Return the lines of the entries below, from the line that contains "click on Position" through the line that contains "Looking at the image, I should click on (1249, 478).", reproducing them without any change.
= = = =
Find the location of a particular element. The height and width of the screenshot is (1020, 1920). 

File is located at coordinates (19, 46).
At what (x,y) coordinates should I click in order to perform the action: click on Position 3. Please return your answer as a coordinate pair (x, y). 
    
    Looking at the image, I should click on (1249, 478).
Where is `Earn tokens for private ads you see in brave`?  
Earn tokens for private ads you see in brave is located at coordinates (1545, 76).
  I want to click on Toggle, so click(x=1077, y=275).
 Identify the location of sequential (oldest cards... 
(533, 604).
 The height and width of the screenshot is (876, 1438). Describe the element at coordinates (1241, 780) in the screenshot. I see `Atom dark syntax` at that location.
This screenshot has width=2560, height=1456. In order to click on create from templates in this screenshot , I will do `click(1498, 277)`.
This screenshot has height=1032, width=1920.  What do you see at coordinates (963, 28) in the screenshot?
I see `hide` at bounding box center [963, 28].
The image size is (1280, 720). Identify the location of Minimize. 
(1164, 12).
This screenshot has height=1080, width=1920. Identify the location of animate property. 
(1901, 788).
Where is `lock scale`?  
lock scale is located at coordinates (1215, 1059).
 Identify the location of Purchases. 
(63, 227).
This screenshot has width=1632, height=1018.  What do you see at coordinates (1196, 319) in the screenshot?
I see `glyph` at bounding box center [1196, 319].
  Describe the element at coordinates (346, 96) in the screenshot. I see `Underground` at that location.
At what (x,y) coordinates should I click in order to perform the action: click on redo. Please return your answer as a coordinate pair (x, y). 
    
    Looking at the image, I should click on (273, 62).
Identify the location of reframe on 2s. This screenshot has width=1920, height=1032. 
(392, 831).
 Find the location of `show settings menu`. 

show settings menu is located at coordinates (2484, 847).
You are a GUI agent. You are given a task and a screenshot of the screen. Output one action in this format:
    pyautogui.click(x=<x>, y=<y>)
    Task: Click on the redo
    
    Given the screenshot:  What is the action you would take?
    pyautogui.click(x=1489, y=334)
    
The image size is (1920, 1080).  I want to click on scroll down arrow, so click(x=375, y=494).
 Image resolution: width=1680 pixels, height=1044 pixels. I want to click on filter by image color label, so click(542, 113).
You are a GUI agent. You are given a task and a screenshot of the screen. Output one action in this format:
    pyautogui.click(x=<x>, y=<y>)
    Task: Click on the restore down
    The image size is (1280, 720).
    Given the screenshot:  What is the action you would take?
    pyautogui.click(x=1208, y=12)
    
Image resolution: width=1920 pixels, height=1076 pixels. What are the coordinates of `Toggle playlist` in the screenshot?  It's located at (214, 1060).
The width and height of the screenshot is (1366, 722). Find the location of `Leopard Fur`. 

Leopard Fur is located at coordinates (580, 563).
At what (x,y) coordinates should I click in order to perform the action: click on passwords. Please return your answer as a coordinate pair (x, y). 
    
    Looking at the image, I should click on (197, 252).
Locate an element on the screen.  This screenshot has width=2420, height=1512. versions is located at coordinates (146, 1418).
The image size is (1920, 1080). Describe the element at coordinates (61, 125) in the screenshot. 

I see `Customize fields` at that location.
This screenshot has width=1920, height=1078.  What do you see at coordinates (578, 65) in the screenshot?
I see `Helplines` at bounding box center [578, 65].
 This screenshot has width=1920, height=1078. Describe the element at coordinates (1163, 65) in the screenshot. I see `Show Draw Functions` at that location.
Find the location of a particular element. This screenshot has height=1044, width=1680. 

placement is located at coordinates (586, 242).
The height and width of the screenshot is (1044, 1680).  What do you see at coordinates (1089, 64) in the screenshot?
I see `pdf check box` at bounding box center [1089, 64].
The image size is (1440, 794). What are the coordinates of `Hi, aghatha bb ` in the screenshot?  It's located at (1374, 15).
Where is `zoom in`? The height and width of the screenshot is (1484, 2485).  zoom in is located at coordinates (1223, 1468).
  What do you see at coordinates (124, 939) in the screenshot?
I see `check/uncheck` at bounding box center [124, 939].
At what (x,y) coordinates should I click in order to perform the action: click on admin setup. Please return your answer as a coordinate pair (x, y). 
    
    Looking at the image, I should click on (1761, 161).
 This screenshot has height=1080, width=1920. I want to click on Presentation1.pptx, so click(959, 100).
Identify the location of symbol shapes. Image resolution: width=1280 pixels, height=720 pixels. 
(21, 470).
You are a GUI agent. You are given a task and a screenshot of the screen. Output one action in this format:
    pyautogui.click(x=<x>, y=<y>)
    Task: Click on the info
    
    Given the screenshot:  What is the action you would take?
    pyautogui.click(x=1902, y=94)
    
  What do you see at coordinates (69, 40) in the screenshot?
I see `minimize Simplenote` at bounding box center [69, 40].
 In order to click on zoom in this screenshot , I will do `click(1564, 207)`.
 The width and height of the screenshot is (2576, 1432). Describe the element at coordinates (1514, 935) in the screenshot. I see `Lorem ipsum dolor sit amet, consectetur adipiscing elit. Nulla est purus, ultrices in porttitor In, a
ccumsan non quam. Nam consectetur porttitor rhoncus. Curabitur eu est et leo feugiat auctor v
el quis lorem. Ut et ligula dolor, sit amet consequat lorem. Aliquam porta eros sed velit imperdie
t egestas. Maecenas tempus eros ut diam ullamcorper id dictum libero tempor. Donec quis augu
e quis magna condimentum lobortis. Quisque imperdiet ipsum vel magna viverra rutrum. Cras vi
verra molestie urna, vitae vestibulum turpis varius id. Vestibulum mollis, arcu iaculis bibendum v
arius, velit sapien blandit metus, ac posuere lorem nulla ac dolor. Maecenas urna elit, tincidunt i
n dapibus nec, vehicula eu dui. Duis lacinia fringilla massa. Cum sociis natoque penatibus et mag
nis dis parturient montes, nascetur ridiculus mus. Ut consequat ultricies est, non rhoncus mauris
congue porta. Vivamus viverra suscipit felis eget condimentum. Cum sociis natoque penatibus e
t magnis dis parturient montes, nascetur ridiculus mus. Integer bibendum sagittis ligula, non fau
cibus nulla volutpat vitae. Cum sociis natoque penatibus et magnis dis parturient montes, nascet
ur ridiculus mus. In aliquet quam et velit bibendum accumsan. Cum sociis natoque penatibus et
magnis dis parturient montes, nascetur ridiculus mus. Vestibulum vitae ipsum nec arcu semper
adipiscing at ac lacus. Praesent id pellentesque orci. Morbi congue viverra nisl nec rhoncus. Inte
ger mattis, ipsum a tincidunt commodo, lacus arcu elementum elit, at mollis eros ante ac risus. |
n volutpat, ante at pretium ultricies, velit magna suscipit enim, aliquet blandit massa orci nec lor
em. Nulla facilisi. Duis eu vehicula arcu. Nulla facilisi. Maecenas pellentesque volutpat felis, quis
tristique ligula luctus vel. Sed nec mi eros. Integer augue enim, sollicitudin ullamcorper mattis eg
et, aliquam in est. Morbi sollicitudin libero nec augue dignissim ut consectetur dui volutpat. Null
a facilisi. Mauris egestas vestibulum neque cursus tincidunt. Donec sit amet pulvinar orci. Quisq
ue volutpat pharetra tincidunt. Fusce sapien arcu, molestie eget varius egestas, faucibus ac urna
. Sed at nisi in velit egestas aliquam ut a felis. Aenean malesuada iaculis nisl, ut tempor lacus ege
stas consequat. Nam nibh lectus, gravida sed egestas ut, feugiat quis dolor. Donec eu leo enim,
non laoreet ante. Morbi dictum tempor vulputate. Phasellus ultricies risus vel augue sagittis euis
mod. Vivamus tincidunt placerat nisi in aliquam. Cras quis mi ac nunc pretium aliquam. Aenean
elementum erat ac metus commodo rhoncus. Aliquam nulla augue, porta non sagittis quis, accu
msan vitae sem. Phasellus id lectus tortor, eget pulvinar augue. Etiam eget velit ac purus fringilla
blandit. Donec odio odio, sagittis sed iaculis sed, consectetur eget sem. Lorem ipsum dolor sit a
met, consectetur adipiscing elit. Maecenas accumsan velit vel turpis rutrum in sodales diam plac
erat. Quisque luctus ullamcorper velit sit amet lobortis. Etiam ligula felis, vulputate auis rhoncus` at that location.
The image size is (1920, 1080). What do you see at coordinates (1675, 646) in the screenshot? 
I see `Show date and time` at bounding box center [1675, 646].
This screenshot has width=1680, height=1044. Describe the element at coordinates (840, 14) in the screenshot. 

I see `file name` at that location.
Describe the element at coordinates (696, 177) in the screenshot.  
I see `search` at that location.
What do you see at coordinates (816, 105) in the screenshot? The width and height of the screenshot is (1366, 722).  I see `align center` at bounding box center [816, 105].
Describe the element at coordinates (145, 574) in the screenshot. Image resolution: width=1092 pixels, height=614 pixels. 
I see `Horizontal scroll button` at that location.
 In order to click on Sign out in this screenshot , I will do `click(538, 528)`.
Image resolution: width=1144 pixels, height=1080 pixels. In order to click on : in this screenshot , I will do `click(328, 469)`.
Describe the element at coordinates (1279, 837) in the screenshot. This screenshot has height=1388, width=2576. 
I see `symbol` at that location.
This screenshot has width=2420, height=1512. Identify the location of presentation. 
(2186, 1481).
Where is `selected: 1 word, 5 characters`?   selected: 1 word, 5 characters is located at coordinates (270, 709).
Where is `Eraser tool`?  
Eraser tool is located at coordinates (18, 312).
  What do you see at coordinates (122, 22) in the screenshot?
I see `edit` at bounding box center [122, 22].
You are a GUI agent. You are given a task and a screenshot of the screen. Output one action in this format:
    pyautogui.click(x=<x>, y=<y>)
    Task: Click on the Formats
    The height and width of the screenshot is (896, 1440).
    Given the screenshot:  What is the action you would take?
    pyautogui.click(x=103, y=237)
= = = =
**Answer to this problem:**
At what (x,y) coordinates should I click in order to perform the action: click on Position 3. Please return your answer as a coordinate pair (x, y). 
    
    Looking at the image, I should click on (1249, 478).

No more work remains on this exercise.